The standard cosmological model, Lambda-CDM, describes the evolution of the Universe over its 13.8 billion-year history, including the expansion of space and the structure of the Universe. This model incorporates cold dark matter, ordinary matter, radiation, and a cosmological constant—dark energy. The latter is considered constant over time and is responsible for the accelerated expansion of the Universe.
The Lambda-CDM model successfully explains many cosmic observations, including the large-scale structure of the Universe. However, it fails to account for cosmic inflation, the phenomenon of rapid expansion right after the Big Bang, as well as the nature of dark energy and dark matter.
Recent observations of the cosmos have revealed anomalous phenomena that contradict the Lambda-CDM model. The authors of the new study aimed to determine whether these findings indeed suggest the existence of new physics.
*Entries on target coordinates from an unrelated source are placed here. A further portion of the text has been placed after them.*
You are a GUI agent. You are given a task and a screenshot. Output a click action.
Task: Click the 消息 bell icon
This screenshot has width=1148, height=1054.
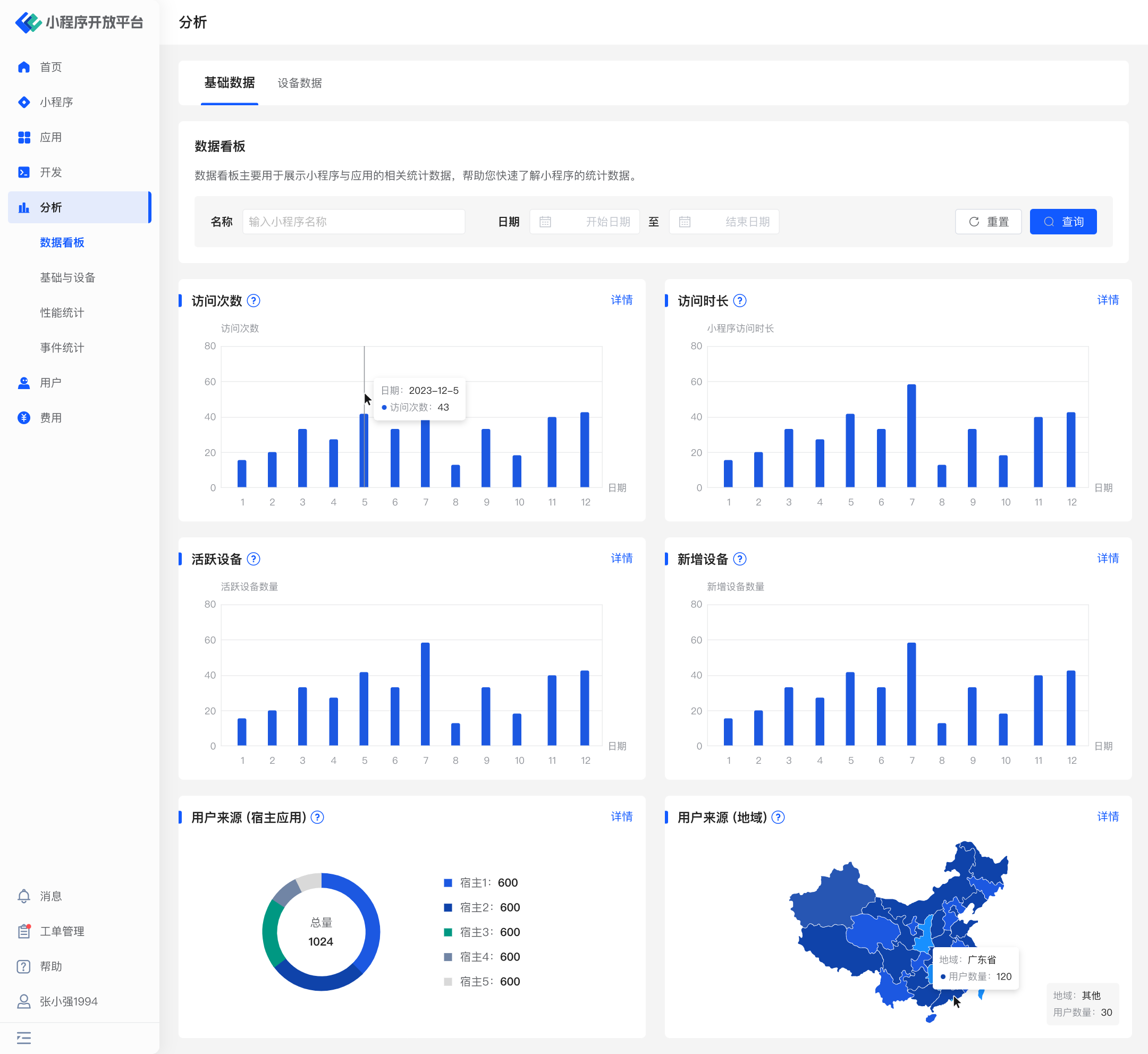pos(24,896)
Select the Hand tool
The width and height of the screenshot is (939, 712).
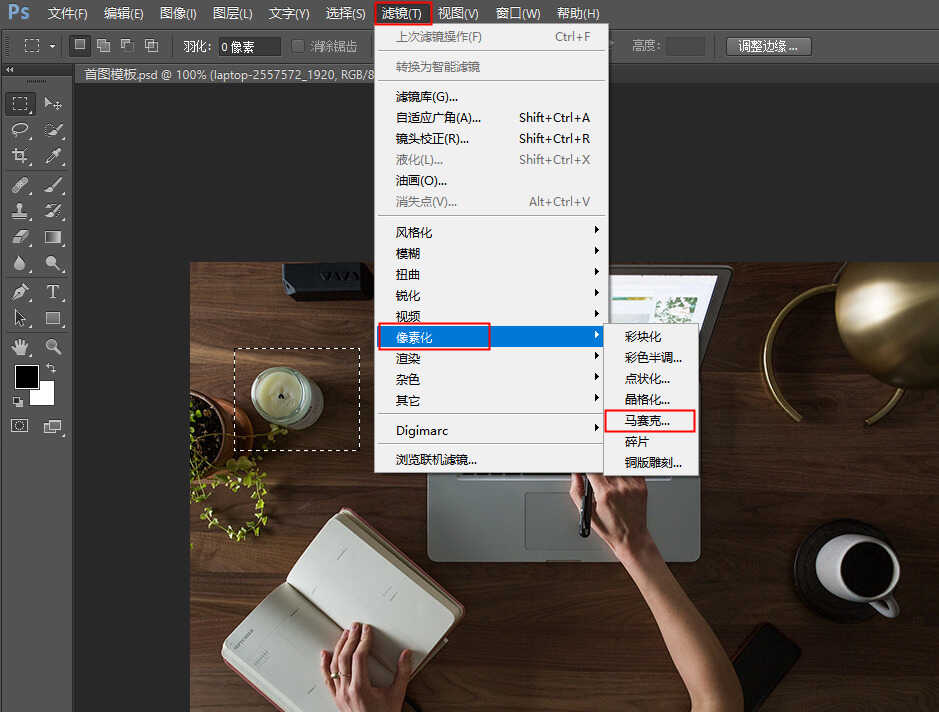[20, 347]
New data indicated a discrepancy between direct and indirect measurements of the Universe's expansion rate, inconsistencies between direct and indirect measurements of matter accumulation for forming large-scale structures, and signs that dark energy may not remain constant over extended periods in cosmic history.
The data analysis revealed that the growth of cosmic large-scale structures occurs at a slower rate than predicted by the standard cosmological model. At the same time, astronomers found no evidence suggesting that dark energy could change over time, implying that it remains a cosmological constant.
Regarding the expansion rate of the Universe, it does not align with observational data in the local cosmos; rather, it varies over very large distances.
According to astrophysicists, one of the most significant issues is the detection of slower growth of cosmic structures in the late Universe compared to the early Universe. Even the presence of changes in dark energy cannot explain this phenomenon, although scientists, as stated before, believe such changes do not exist.
The likelihood that the slowed growth of cosmic structures is merely a coincidence is very low—approximately 1 in 300,000. This suggests that something inexplicable is occurring in the Universe, which could be a sign of new physics, say the study's authors.
This may be related to the mysterious nature of dark matter, which could consist of hypothetical axion particles, or it could involve dark matter interacting with itself or with ordinary matter in ways other than through gravity. Astrophysicists believe this might explain the slowed growth of large cosmic structures.
The study's findings challenge current understanding of the formation of all cosmic structures and, in particular, the standard cosmological model. Astrophysicists assert that new data are needed to clarify the situation and determine whether our understanding of large-scale structures in the Universe should be revised.